UCLA Researchers Invent First Technique To Image Alzheimer's Onset; Findings Will Speed Diagnosis, Intervention And New Therapies

UCLA researchers combined a new chemical marker called FDDNP with positron emission tomography (PET) to see for the first time the brain lesions indicative of Alzheimer’s disease in the living patient.

"We have developed the first tracer molecule that visually zeroes in on the brain lesions caused by Alzheimer’s disease," said principal investigator Dr. Jorge R. Barrio, UCLA professor of medical and molecular pharmacology.

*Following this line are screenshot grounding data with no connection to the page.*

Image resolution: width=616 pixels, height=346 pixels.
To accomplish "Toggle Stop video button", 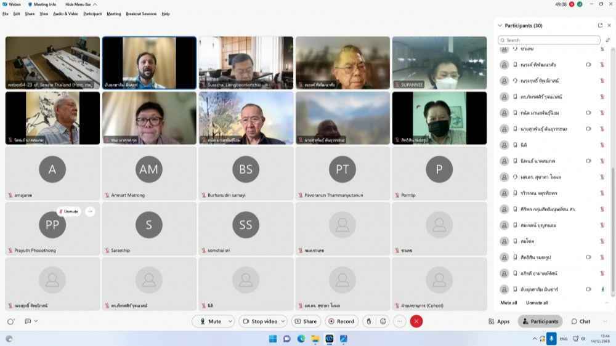I will (260, 321).
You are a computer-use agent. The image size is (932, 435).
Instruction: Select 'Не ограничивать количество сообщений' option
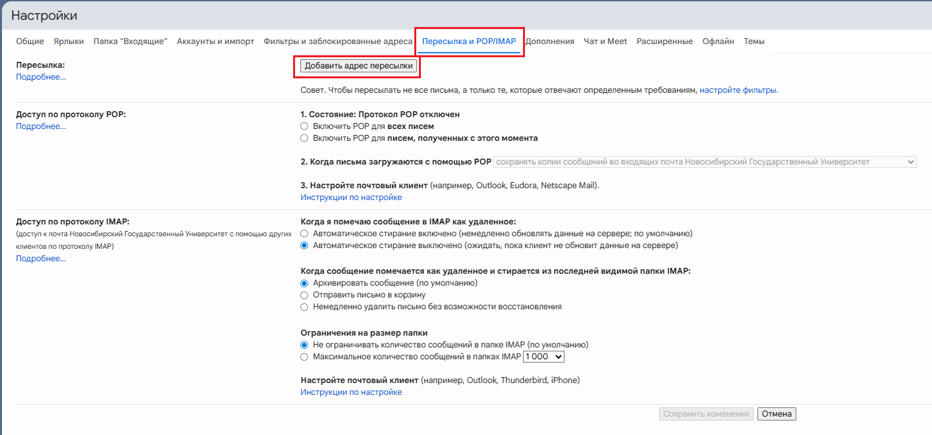click(304, 345)
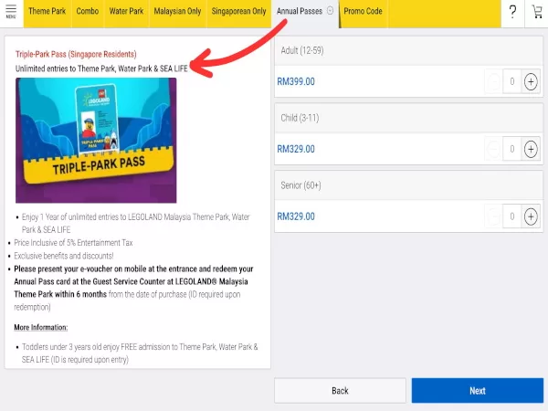
Task: Increase Senior ticket quantity with plus
Action: click(x=531, y=216)
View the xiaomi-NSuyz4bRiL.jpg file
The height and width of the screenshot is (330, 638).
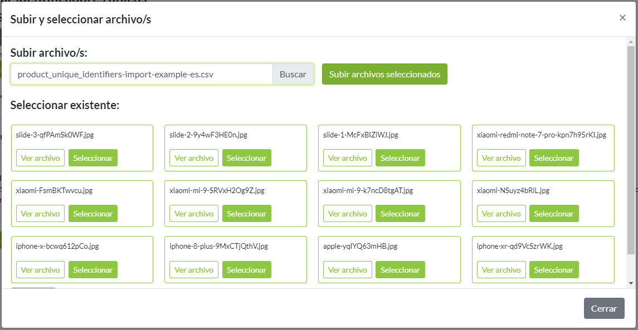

"This non-invasive method will help us monitor new vaccines and drugs designed to prevent and treat the brain damage caused by Alzheimer’s disease," said co-author Dr. Gary Small, Parlow-Solomon Professor of Aging and UCLA professor of psychiatry and biobehavioral sciences.

Physicians regard these brain lesions, called amyloid plaques and tangles, as the definitive hallmarks of Alzheimer’s disease. Experts suspect that the lesions’ growth disrupts cell function and kills off brain cells, leading to disorientation and progressive memory loss.

Barrio and Small discovered that PET scans of patients injected with FDDNP showed the presence of early brain lesions — before the plaques are believed to destroy brain cells. If experts’ hypotheses about the lesions’ role prove accurate, UCLA’s technique could identify when medical intervention may still stave off or prevent the onset of disease.

Using PET, the UCLA team detected high concentrations of FDDNP in the memory centers of nine Alzheimer’s patients’ brains. To verify their findings, the researchers performed a brain autopsy after one of the patients died. The post-mortem tissue showed FDDNP-stained lesions in the brain’s memory centers — confirming the results of the patient’s PET scan.

"When Alzheimer’s disease strikes, the memory center is the first location where plaques take root and destroy brain cells," Barrio said. "So it’s the first place where scientists must seek evidence of the disease."

Before UCLA’s discovery, pathologists could make a definitive Alzheimer’s diagnosis only by brain autopsy. As a result, physicians were able to treat Alzheimer’s disease only after the disease has already caused apparent damage to the patient’s memory. Furthermore, early clinical diagnostic methods produced accurate results 55 percent of the time.

"Most forms of dementia clinically look the same," Small said. "But if we can pinpoint the specific form of dementia, we can use the appropriate medication to postpone onset of the disease. This is a major gain."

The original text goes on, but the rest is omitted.